С другой стороны — может быть, действительно недостаток ответственности: не видеть связь одного с другим (секса с детсадом). И отделять постель от трагедии, не видеть, что любовь — порох (и смерть). На сколько это “ответственно”, а на сколько — бессознательно?
…Все шло, как обычно: их общение состояло или из веселых, почти бессмысленных побасенок, или из наездов. Например, что у нее никогда не было и нет до сих пор своего дома, комнаты, угла. Что это дача Захара, квартира Захара. Что все в них делалось, как хотелось Захару и вопреки ее желаниям. И даже ремонт теперь — демонстрация и в любом случае не вовремя.
Потом, правда, просила прощения.
Спали, как у них уже давно завелось: вместе, но порознь, словно между ними меч. Вернулись к состоянию до, с тем отличием, что он теперь знал почему и уже не заводился. Он уже пережил что-то похожее на смерть и, надеялся, что поумнел. За спиной, на стороне — у него ничего не было, ему нечего было противопоставить и нечем защищаться. Поэтому он был терпелив и спокоен. Если бы он был таким год назад! Хотя — зачем? Счастья-то все равно нет. Даже этого, когда потеряно все. Когда от всего отказался. Простого домашнего счастья — за отказ от молодости и ее безумных желаний, в награду за жертву и смирение. За отказ искать что-то в другом месте. Вместо вспышек любви (страсти-забвения) и ненависти — пустота, скука, равнодушие.
Это он как бы “победил”.
Странно, они ведь действительно почти не любили друг друга. Давно ничего не испытывали, кроме скуки и раздражения. Потом был какой-то жертвенный порыв, когда многие вещи открылись заново. И вот опять — двое, которые не испытывали радости от того, что они вместе, пролетали, как кометы, обмениваясь короткими, ничего не значащими репликами. Ему приходилось соответствовать ее настроению — потому что односторонняя любовь — ужасна. Она отталкивала, она была как каменная. Прекрасная кариатида — из самых любимых. Вот, чего он добился, вот предел доступного в его жизни блага. Ну, а на что он надеялся? Все, что могло быть, сгорело уже давно. Теперь же — не может быть даже прежнего. И даже его мужество и смирение — не помогут здесь. Слишком поздно.
Осталось лишь двенадцать лет и привычки. Ему было тяжело с ней порвать, как с ребенком. Отношение, особенно когда она холодна, как к сестре.
Двенадцать лет.

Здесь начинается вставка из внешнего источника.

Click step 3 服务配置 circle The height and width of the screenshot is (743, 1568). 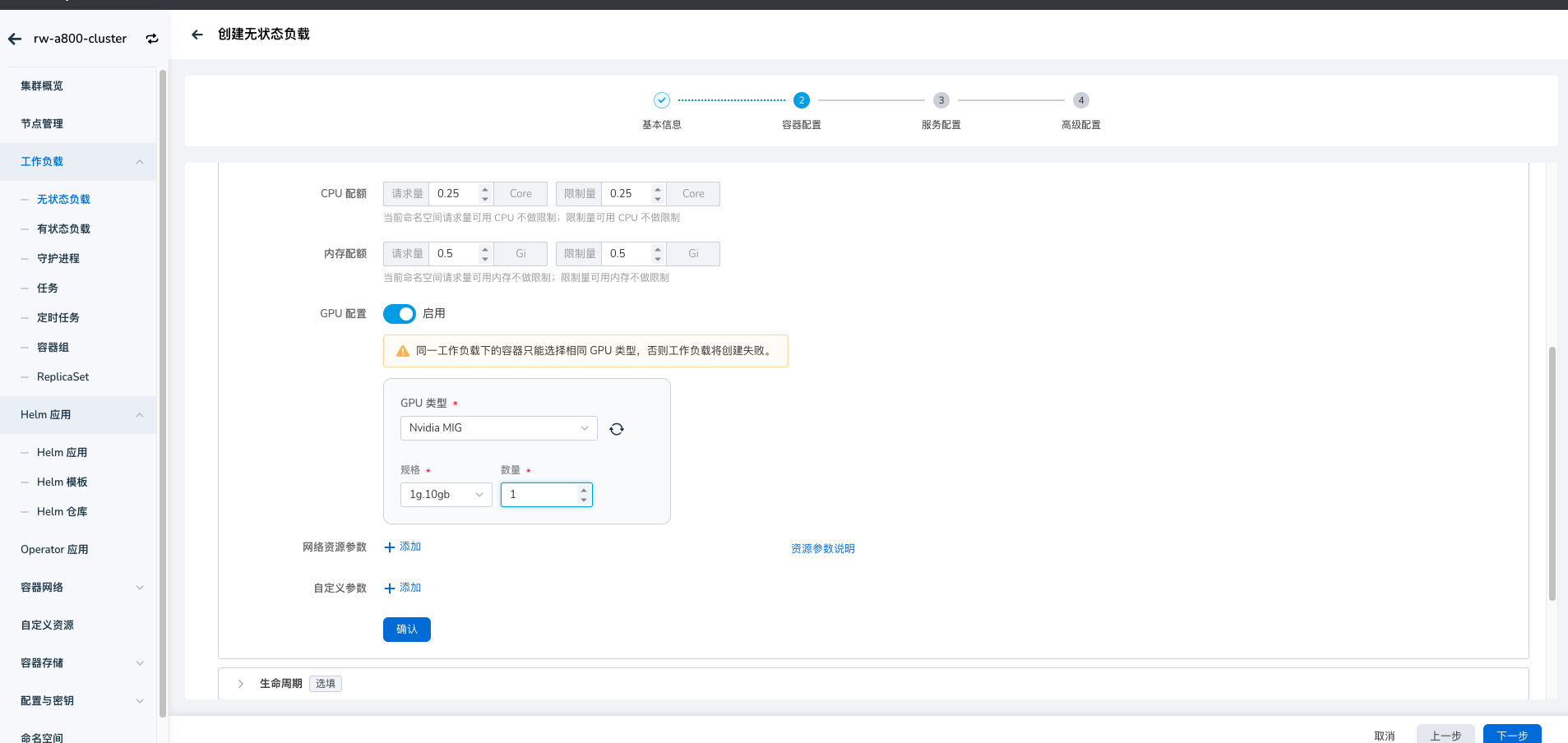941,100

Ему было многое дано, и он так плохо этим распорядился. Чего он хочет еще? Человек отдал ему значительную часть жизни. Разве не довольно? Может быть, это ее последняя возможность начать жизнь заново, иметь детей от любимого мужчины и т.д. Зачем тут Захар — опять и опять? Будто не ясно, что они отдали друг другу все, что могли отдать, и все получили. Поэтому пусты и холодны, и постоянно ссорятся (не ссорятся — цапаются). Все ясно, а сил не было.

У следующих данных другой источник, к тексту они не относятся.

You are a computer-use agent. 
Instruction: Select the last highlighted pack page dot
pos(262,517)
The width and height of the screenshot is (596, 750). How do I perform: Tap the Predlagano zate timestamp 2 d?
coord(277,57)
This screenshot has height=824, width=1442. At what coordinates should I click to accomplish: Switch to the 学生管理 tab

Старая жизнь и старая любовь умерли. Рассчитывать ли ему теперь на новую? Или искать новую любовь с кем-то другим? Но, как сказала Даша в приватной беседе с Оксаной: ему нелегко будет найти другую женщину. Скорее всего — невозможно. Вот он и цеплялся за старую.
Снова в ванной, как Марат. Лежал долго-долго, до полного остывания воды. Никто не дергал дверь, не торопил, как не торопят, когда ищут вену для вмазки.
Думал, что любит ее как свою антитезу: она светлая, он темный, она широкая, он узкий, она экстравертка, он интроверт. У нее нет средних состояний — депрессия или восторг. Поэтому любит середину. Он человек середины, и поэтому любил, проповедовал — крайности, ненавидел компромиссы. Она естественный человек, он — искусственный. Она тонкий, он — изломанный…
Она говорила, что в этой ситуации никто не проявляет себя альтруистом. Живя с нелюбимым — она, поэтому, наибольший из них альтруист. И опять давала ему это понять. Она приносила жертвы богам гуманизма. Как он это все ненавидел! Как бы он хотел избавиться или заставить ее полюбить себя! Отчасти все-таки она его любила, ибо переживала, подходила просить прощения…
— Тебе очень плохо? — спрашивала она. — Я очень тебя мучаю?